The Government Printing Office (GPO) presented an update of their recent work to a Mid-Winter meeting of the American Library Association last week in San Antonio.

As part of that update, Superintendent of Documents Judy Russell made partial results of the biennial survey of federal depository libraries public.

Ms. Russell shared the results of two questions related to digital deposit of federal electronic publications, based on 987 responses to the biennial survey. There are approximately 1250 libraries in the program, so at least 261 libraries have not yet been heard from. By law, all depository libraries must complete this survey, so I expect full results later this spring.

On to the questions themselves and their results. Question 65 was related to current depository efforts at local collection of federal electronic publications. Currently there is no distribution mechanism, so depositories have to actively gather and store materials.

65: My library systematically downloads, stores online publications identified from GPO Access or through GPO-created PURLS, and makes them accessible to the general public from local servers. This past year my library downloaded the following number of digital publication files (this does not include shipping lists, Web pages, or datasets):
0 = 823 libraries
1-25 = 90
26-100 = 25
101-500 = 26
501-1000 = 7
1001-5000 = 11
More than 5000 = 4

Even in the absence of a distribution system for federal electronic publications from GPO, 163 libraries are storing local copies of federal pubs. Based on a depository community of 1,250 libraries, this represents 13% of all depository libraries. One in ten libraries are already doing more than what GPO is asking of them.
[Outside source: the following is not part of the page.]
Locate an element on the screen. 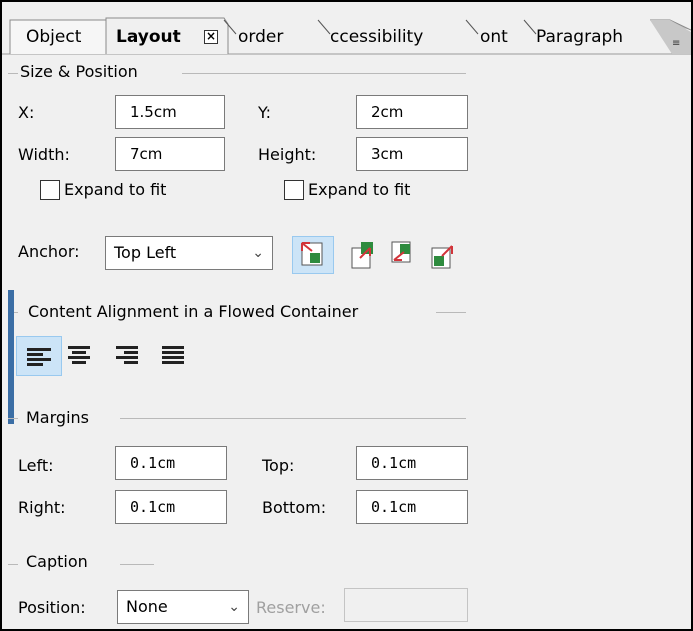  size-position-heading: Size & Position is located at coordinates (79, 72).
The other “digital deposit” question asked libraries how many digital documents they might be willing to store and serve locally, if GPO provided them. No distribution mechanism was proposed.

66. My library is willing to receive Federal digital publication files on deposit from GPO, store them, and make the accessible to the general public from local servers. My library is willing to receive the following number of digital publication files per year (this does not include shipping lists, Web pages, or databases):
0 = 652 libraries
1-25 = 176
26-100 = 56
101-500 = 41
501-1000 = 26
1001-5000 = 14
More than 5000 = 21

This question tells me that 334 libraries are willing to at least make a trial of storing and serving electronic materials locally. These libraries represent more than a quarter of the depository community. Surely this should be a call to establish a formal deposit system for electronic publications for depositories to try.

Even without a formal digital deposit proposal, over a hundred libraries are willing to store and serve more than 100 documents per year. Even if these hundred libraries are the only ones to step forward, that’s a far higher level of backup and redundancy than the current system has. I believe that’s worth GPO committing to a system of local, distributed system of electronic deposit such as the one described in Government Information in the Digital Age: The Once and Future Federal Depository Library Program, today.

CC BY-NC-SA 4.0 This work is licensed under a Creative Commons Attribution-NonCommercial-ShareAlike 4.0 International License.


1 Comment

  1. These are indeed positive results. I wonder if the results of #65 are only those libraries with an official policy of download or if it includes those librarians who download documents to their own hard-drives, or those that download and then print documents out — most likely on the QT and not as an official policy of their institution. The long and short of it is that with so many libraries willing to explore the possibility of digital deposit (I guess our unscientific poll was pretty close to the mark!), GPO should be working to make sure they are able to do just that. We’ve always said that the fdsys is not a bad idea, just that it shouldn’t be the ONLY game in town.